School of Computer Science, Raymond and Beverly Sackler Faculty of Exact Sciences, Sackler Institute of Molecular Medicine, Tel Aviv University, Tel Aviv, Israel.
Bioinformatics. 2011 Apr 1;27(7):925-32. doi: 10.1093/bioinformatics/btr044. Epub 2011 Feb 3.

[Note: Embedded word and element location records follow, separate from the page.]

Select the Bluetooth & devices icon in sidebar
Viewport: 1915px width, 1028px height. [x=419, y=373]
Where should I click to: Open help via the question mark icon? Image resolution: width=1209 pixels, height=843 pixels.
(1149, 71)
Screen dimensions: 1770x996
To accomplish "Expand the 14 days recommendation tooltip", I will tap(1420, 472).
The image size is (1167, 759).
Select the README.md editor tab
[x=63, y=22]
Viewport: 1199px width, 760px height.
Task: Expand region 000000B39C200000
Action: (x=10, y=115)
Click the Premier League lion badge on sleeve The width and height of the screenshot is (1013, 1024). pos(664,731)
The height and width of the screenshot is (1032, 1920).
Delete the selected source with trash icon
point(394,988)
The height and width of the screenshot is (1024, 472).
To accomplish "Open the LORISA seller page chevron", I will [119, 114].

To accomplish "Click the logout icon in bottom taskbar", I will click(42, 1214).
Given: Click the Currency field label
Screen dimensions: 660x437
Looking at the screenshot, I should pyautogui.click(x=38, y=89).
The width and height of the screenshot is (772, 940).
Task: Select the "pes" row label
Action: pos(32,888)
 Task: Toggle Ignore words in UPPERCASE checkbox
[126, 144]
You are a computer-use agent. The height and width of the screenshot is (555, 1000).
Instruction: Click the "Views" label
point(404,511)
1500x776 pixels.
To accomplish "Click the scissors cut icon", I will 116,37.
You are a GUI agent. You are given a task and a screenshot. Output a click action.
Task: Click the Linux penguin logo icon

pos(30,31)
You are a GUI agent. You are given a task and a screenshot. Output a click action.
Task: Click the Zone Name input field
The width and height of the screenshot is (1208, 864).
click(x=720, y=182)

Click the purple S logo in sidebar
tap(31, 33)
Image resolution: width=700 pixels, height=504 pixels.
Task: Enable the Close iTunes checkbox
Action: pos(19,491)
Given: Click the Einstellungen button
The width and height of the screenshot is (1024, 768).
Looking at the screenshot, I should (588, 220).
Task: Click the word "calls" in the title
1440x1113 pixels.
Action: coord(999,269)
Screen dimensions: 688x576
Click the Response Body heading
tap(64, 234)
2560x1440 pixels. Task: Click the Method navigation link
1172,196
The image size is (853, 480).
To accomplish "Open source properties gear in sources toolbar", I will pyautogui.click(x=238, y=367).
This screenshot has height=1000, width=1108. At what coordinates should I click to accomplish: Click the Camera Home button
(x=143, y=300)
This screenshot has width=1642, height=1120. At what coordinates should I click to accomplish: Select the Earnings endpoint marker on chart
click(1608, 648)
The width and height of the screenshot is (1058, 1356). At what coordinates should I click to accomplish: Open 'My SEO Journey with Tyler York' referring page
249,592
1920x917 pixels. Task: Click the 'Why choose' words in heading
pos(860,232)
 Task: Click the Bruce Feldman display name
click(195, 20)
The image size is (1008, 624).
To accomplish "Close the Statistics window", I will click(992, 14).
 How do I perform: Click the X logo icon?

The database of known protein structures (PDB) is increasing rapidly. This results in a growing need for methods that can cope with the vast amount of structural data. To analyze the accumulating data, it is important to have a fast tool for identifying similar structures and clustering them by structural resemblance. Several excellent tools have been developed for the comparison of protein structures. These usually address the task of local structure alignment, an important yet computationally intensive problem due to its complexity. It is difficult to use such tools for comparing a large number of structures to each other at a reasonable time.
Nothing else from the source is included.